_Extract_:
━━━━━━━━
The real problem is rarely the one staring you in the face. What you're actually seeing is a symptom, the visible surface of a deeper root problem that's been creating a chronic cycle of chaos and quick fixes.


Most of us pile on solutions, borrowing from past experience, copying what worked before, following industry "best practices," without ever stopping to ask: are we even solving the right thing?


The result is a problem buried under layers of band-aids and shiny objects. And the deeper it gets buried, the harder it becomes to see clearly.


Here's where it starts to change. Honest thinking begins with questioning your assumptions, uncovering what's actually true, and being willing to admit what you don't know. Not what sounds familiar. Not what feels comfortable. What you can actually break down, test, and prove from the ground up.


That's first principles thinking. And it's the difference between patching the surface and fixing what's underneath.


Unearthing the Root of the Problem: Dismantling the Debris of Analogy

This idea is not new. Aristotle defined a first principle as the first basis from which a thing is known, the foundational truth from which all reasoning must begin, and thinkers and builders have returned to it ever since. Richard Feynman, the Nobel Prize-winning physicist, made it a personal discipline: if you couldn't explain something plainly from the ground up, you didn't truly understand it. Henry Ford didn't ask how to build cars faster; he went back to what building a car actually required and redesigned the entire process from scratch. More recently, Jeff Bezos used it to dismantle every assumption about what retail had to look like. In each case, the breakthrough didn't come from doing what others had done. It came from refusing to.


When faced with a challenge, our instinct is to reach for familiar solutions, the band-aids of past experience and borrowed best practices that seem to have worked before. But this default approach has a cost: the true core of the problem becomes buried under a chaotic pile of shallow fixes and false assumptions. What we need is a different kind of critical analysis, one that actively dismantles that pile to reveal what's really underneath.


First Principles: Stripping Back to What's True

First principles are the simplest, truest parts of an idea. To think from first principles means breaking a concept down until you reach facts you can state plainly and test independently. If a term cannot be explained in simple steps, the term alone is not enough.


Some practical tests:


  • Say the words out loud and try to explain the concept clearly

  • Break terms into their component parts

  • Use plain language; if you can't state something simply, you don't fully know it

  • Ask why repeatedly until each part becomes clear

  • Separate what you truly know from what you or others assume


Plain language is not a style choice; it is a tool for truth. Simple words make confusion impossible to hide.


A Real Example: The Appointment Book That Wasn't the Problem

A client came to me not long ago in a familiar state of frustration. Their appointment schedule had thinned out noticeably, and revenue was slipping. Their diagnosis was immediate and confident: they needed more new clients. They wanted to pour money into marketing, run acquisition campaigns, and broaden their reach. It felt logical. If the chairs aren't full, fill them with new people.


But before agreeing to that plan, I asked a simpler question. Where had the appointments gone?
━━━━━━━━
Stored records:

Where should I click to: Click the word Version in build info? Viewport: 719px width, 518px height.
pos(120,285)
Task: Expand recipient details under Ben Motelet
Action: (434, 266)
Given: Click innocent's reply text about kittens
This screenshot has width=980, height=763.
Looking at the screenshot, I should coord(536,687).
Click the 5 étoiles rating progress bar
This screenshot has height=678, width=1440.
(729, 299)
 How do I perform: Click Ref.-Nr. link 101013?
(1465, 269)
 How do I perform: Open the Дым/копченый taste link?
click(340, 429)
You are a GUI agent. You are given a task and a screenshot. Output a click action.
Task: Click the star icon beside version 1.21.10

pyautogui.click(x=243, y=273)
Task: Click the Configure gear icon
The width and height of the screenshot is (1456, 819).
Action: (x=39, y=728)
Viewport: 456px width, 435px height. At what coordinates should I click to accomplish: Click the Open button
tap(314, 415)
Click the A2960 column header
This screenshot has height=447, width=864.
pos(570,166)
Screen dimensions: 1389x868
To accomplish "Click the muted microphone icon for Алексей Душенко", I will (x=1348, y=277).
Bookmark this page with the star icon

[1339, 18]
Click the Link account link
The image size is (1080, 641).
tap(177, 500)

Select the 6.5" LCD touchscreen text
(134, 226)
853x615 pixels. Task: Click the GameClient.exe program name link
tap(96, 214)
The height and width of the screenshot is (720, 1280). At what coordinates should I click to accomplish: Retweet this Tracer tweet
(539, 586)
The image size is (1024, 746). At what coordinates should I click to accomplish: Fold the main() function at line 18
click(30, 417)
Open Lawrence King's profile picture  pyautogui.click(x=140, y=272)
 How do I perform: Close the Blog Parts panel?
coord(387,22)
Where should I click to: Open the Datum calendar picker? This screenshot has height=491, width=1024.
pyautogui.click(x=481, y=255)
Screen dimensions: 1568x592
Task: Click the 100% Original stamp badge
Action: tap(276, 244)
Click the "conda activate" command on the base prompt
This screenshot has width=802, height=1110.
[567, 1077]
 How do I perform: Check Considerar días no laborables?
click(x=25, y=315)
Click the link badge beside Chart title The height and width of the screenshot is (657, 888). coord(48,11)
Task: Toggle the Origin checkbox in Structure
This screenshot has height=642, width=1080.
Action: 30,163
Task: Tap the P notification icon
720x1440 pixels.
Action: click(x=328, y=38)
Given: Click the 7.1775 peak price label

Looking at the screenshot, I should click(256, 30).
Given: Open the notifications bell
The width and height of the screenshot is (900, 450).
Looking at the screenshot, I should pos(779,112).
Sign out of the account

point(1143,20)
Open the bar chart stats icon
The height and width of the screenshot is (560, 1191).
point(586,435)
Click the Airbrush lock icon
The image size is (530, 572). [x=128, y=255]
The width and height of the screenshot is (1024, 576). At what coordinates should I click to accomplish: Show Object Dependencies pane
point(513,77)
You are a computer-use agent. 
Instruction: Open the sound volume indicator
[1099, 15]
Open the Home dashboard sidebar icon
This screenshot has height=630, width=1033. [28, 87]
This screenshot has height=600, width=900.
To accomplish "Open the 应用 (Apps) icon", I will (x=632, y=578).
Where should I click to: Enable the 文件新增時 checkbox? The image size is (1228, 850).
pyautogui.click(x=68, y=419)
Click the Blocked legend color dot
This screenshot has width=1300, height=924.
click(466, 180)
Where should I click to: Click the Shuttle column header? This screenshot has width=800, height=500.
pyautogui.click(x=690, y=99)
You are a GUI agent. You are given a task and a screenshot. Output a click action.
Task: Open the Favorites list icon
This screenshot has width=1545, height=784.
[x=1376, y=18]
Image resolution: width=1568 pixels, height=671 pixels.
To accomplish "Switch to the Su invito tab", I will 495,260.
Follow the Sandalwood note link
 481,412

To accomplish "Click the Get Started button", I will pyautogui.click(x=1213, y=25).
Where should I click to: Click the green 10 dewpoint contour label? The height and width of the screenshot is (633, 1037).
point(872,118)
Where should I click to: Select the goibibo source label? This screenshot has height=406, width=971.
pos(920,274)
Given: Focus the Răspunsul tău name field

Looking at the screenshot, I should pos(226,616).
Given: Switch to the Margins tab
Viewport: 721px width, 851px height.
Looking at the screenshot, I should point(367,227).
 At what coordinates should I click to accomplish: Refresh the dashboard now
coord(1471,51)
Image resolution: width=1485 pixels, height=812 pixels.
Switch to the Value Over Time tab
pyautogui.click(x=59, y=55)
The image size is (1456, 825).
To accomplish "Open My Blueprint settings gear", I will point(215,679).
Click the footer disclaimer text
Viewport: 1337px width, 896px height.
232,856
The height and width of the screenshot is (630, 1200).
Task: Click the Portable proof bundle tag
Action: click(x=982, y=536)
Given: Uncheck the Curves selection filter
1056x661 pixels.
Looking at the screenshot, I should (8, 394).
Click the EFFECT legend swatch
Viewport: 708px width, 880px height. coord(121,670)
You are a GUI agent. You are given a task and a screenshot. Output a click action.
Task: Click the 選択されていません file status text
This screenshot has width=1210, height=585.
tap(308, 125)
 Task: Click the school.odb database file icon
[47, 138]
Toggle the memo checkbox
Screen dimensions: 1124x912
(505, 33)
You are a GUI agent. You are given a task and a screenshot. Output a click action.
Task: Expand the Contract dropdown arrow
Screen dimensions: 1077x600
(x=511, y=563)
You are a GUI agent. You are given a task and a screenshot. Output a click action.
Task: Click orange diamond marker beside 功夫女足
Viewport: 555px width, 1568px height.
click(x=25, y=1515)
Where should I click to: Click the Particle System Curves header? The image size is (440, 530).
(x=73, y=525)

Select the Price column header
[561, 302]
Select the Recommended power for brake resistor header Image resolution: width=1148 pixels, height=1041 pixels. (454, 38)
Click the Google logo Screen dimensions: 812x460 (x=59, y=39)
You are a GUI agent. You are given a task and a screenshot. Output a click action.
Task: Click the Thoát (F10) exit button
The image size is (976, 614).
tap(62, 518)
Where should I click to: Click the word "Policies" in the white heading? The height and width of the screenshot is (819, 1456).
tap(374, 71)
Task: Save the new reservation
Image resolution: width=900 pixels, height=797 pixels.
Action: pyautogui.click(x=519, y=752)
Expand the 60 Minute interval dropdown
━━━━━━━━
_Goal of the exercise_:
Answer these questions about the text on first principles thinking:
1. Who defined a first principle as "the first basis from which a thing is known"?
2. Among the practical tests, what should you ask repeatedly until each part becomes clear?
3. In the appointment example, what did the client say they needed?

_Exercise response_:
1. Aristotle
2. Why
3. More new clients